Schriftliche Aufgabe A —
Beantworte zum Text über die Orientierung von Vögeln diese Fragen:
(i) Welche Tests beim Menschen führt der Text als Beispiel an?
(ii) Wer hat den Kiefernhäher erstmals beschrieben?
(iii) Wie überlebt der Kiefernhäher die langen, kalten Winter in den Bergen?
Schriftliche Aufgabe B — Zitiere aus dem Text über die Orientierung von Vögeln die Stelle, die mit „Die einzelnen Orientierungsmechanismen, auf“ beginnt und mit „auf diesem Gebiet.“ endet.

Die einzelnen Orientierungsmechanismen, auf die Vögel zurückgreifen, sind nur schwer zu durchschauen. Bis heute ist noch vieles ungeklärt – ein großes Dilemma, das alle Zweige der Verhaltensforschung betrifft. Die Ergebnisse von Experimenten mit komplexen Tierarten lassen sich nur selten klar deuten. Man denke nur an Intelligenztests beim Menschen. Wenn ein kleines Kind schlecht abschneidet, muss das nicht unbedingt heißen, dass es nicht besonders klug ist. Vielleicht war es einfach nur nervös, abgelenkt oder sogar gelangweilt – oder der Test war schlecht konzipiert.
Trotz dieser Probleme ist es vollkommen klar, dass die visuelle Wiedererkennung eine für Vögel wichtige Orientierungsmethode darstellt. Ein spezieller Vogel ist ein regelrechtes Genie auf diesem Gebiet.
Der Kiefernhäher gehört der hochintelligenten Familie der Rabenvögel an. Er lebt in den Hochgebirgen im westlichen Nordamerika. Erstmals beschrieben wurde er von William Clark, dem Begleiter von Meriwether Lewis, der Anfang des 19. Jahrhunderts die legendäre Überlandexpedition von St. Lewis zum Pazifik und zurück leitete und unterwegs Karten anfertigte.
Diese Spezies kann die langen, kalten Winter in den Bergen nur überleben, indem sie, ähnlich wie das Eichhörnchen, in den Sommermonaten Samen bunkert. Da der Kiefernhäher alles andere als dumm ist, versteckt er nicht alle an einem einzigen Ort; das wäre viel zu gefährlich, denn andere Tiere (selbst die eigenen Artgenossen) würden sie stehlen, wenn sie die Möglichkeit hätten. Und natürlich müsste der Vogel verhungern, wenn er sein geheimes Lager nicht mehr finden würde.

Bereitgestellte Daten —

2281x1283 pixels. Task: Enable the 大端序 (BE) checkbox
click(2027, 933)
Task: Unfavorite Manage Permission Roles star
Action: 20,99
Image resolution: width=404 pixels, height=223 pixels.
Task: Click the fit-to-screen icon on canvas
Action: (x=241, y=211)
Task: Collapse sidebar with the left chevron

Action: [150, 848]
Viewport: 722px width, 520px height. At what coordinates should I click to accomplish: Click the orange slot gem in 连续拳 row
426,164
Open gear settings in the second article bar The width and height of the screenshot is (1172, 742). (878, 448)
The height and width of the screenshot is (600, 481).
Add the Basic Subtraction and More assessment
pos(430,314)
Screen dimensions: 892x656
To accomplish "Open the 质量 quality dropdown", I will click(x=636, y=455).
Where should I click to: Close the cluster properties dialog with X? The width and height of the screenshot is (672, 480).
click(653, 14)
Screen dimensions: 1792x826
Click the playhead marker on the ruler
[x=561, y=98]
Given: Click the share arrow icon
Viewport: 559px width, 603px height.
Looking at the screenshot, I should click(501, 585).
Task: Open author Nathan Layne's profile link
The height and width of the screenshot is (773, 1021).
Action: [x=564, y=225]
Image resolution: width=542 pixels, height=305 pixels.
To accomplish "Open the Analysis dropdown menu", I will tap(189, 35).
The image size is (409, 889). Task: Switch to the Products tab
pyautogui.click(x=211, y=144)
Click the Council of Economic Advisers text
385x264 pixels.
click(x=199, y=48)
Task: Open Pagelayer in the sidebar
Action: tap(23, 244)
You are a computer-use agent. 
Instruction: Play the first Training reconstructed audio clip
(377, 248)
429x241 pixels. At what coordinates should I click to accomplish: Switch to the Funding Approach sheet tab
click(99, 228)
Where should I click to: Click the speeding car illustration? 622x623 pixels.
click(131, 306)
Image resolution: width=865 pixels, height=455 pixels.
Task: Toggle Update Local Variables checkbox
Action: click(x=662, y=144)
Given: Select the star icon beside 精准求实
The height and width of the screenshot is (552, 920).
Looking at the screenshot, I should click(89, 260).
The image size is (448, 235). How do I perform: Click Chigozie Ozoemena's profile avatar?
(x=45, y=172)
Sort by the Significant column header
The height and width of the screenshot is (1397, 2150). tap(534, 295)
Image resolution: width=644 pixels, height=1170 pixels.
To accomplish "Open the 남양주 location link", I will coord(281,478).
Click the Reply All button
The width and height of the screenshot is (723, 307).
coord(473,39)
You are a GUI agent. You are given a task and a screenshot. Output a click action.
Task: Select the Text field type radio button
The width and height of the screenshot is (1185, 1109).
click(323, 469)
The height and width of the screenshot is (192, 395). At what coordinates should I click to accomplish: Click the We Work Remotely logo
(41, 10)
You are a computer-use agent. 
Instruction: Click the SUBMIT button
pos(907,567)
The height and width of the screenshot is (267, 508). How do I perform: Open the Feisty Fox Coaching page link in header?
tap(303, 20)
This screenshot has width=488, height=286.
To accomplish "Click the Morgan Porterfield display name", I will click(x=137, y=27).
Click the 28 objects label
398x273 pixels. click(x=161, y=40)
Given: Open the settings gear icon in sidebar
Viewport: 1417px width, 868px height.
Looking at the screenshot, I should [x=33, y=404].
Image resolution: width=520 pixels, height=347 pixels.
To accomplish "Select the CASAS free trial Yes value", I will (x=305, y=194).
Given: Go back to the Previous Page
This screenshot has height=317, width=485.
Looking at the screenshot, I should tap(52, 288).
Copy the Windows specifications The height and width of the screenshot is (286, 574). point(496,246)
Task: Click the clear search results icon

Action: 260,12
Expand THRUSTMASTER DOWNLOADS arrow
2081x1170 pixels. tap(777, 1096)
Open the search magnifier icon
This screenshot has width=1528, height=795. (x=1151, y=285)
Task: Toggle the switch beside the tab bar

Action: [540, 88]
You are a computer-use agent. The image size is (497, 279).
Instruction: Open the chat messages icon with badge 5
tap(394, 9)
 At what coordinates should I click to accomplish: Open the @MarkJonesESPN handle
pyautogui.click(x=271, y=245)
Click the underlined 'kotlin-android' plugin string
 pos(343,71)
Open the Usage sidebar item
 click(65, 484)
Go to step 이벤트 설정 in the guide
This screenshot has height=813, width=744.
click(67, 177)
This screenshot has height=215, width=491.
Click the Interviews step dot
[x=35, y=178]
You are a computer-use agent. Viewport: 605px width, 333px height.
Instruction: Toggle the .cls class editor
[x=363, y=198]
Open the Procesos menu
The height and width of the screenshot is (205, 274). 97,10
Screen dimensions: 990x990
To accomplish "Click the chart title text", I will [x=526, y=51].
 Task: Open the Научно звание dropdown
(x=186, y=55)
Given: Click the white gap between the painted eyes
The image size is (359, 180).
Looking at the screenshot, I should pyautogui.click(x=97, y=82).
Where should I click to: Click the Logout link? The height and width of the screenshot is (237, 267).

Vollständige Lösung A —
(i) Intelligenztests.
(ii) William Clark, der Begleiter von Meriwether Lewis.
(iii) Er bunkert in den Sommermonaten Samen.

Vollständige Lösung B —
Die einzelnen Orientierungsmechanismen, auf die Vögel zurückgreifen, sind nur schwer zu durchschauen. Bis heute ist noch vieles ungeklärt – ein großes Dilemma, das alle Zweige der Verhaltensforschung betrifft. Die Ergebnisse von Experimenten mit komplexen Tierarten lassen sich nur selten klar deuten. Man denke nur an Intelligenztests beim Menschen. Wenn ein kleines Kind schlecht abschneidet, muss das nicht unbedingt heißen, dass es nicht besonders klug ist. Vielleicht war es einfach nur nervös, abgelenkt oder sogar gelangweilt – oder der Test war schlecht konzipiert.
Trotz dieser Probleme ist es vollkommen klar, dass die visuelle Wiedererkennung eine für Vögel wichtige Orientierungsmethode darstellt. Ein spezieller Vogel ist ein regelrechtes Genie auf diesem Gebiet.